■ Your task
Copy out the rows below word for word, from the first row through the row containing "tap(324, 860)", and include both of those rows.

■ Material provided
━━━━━━━━

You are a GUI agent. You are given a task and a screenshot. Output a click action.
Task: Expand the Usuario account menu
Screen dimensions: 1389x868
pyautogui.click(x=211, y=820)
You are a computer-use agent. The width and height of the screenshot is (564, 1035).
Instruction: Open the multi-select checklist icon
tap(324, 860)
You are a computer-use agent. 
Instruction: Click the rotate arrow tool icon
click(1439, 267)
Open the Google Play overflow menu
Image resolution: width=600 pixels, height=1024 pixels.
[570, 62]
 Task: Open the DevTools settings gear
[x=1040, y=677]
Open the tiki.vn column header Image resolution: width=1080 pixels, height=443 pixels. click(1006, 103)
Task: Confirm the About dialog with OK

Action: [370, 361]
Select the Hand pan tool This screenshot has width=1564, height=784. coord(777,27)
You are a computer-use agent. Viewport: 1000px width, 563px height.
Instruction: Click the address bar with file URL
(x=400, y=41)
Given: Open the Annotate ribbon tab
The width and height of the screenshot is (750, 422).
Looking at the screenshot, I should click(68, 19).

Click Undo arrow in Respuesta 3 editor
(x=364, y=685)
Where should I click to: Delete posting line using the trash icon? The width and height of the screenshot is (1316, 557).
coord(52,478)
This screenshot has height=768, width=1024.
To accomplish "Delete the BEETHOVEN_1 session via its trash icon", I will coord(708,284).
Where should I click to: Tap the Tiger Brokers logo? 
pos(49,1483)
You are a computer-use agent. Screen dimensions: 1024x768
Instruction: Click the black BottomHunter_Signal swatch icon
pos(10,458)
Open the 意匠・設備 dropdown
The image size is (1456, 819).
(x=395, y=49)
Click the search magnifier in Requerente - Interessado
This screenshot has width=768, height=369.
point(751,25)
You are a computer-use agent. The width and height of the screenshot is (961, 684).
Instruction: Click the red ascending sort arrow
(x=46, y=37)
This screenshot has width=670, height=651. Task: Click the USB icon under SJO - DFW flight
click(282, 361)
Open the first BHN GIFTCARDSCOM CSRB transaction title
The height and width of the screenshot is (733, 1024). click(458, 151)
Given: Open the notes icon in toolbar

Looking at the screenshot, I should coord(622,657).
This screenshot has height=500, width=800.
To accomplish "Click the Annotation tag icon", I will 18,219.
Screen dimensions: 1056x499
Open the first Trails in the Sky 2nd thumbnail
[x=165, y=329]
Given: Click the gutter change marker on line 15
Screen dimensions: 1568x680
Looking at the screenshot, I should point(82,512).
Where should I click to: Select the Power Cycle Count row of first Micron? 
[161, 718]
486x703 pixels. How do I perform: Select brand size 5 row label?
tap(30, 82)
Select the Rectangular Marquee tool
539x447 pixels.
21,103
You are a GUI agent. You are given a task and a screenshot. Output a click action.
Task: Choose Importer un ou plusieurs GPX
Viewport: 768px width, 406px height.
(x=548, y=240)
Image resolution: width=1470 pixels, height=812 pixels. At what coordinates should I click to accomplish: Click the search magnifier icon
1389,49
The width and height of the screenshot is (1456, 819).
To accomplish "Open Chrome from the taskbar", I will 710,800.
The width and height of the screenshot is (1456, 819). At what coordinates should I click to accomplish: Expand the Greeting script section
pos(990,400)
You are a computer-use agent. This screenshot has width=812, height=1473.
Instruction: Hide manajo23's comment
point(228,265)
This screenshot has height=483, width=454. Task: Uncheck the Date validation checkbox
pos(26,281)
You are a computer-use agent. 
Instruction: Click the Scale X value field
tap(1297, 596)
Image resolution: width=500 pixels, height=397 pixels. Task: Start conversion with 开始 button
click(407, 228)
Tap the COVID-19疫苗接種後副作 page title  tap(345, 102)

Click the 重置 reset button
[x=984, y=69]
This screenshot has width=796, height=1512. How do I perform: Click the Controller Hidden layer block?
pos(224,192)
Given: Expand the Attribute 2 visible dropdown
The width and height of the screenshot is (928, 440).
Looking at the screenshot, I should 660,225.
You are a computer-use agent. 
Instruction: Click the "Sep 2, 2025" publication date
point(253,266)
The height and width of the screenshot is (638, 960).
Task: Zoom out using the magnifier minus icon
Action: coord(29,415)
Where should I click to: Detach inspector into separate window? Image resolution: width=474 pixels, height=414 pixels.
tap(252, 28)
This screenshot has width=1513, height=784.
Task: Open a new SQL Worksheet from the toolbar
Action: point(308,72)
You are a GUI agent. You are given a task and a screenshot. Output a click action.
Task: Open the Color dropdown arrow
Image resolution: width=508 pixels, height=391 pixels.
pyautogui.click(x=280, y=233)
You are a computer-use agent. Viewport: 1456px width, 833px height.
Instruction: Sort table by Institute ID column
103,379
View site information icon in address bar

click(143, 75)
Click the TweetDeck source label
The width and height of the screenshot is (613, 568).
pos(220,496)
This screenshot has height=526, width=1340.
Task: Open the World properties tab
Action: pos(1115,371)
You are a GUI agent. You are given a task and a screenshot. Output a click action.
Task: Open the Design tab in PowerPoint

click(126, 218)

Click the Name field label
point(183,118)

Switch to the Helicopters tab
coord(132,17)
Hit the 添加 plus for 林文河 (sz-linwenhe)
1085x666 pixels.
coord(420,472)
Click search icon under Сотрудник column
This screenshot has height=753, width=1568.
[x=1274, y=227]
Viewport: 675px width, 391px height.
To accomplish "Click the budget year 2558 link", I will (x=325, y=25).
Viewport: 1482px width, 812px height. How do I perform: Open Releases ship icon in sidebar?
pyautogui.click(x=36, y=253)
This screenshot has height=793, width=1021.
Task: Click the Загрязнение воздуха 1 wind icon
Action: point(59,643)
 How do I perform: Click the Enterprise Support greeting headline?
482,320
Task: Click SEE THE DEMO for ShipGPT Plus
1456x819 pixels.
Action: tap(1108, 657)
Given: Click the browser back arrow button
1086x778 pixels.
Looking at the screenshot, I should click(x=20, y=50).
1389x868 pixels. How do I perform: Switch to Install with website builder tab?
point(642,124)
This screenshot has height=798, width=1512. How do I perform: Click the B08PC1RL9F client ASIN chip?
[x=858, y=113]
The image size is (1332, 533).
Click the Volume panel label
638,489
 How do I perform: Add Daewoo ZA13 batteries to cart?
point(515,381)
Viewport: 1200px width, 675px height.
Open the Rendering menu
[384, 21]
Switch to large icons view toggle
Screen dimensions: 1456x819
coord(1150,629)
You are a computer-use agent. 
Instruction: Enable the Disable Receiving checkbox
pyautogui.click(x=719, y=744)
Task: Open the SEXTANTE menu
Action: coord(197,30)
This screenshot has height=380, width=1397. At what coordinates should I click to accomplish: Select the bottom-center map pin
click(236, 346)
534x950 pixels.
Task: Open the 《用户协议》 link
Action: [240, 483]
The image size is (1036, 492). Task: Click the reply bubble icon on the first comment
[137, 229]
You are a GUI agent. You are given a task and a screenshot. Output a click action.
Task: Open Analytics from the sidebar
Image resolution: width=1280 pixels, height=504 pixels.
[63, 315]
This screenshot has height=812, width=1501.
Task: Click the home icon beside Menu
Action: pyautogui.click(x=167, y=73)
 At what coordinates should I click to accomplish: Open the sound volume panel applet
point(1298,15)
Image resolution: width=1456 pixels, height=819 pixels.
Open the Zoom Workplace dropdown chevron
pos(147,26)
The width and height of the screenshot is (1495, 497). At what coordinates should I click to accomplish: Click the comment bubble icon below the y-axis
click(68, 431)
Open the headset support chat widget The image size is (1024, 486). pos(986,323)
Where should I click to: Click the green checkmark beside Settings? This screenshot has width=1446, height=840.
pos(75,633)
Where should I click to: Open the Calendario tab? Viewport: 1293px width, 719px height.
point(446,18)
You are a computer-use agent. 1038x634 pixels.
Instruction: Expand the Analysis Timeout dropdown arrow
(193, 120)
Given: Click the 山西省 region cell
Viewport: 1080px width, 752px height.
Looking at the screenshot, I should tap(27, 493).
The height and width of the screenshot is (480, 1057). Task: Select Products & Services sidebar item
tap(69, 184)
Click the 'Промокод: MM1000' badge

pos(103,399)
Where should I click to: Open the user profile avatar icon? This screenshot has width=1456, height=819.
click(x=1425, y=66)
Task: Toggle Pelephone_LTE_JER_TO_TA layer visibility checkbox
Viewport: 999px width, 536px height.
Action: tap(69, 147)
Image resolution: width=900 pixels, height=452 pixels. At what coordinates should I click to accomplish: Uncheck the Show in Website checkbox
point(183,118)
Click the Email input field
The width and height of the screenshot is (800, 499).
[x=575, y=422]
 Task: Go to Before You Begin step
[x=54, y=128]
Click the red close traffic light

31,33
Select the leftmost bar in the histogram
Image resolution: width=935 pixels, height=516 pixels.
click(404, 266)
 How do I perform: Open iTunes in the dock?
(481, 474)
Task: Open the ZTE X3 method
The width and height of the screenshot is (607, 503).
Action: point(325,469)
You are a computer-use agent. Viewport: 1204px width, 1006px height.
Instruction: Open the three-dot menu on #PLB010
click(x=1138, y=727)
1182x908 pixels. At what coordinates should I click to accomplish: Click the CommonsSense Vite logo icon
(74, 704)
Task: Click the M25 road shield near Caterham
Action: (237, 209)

━━━━━━━━

■ Solution to this task
You are a GUI agent. You are given a task and a screenshot. Output a click action.
Task: Expand the Usuario account menu
Screen dimensions: 1389x868
pyautogui.click(x=211, y=820)
You are a computer-use agent. The width and height of the screenshot is (564, 1035).
Instruction: Open the multi-select checklist icon
tap(324, 860)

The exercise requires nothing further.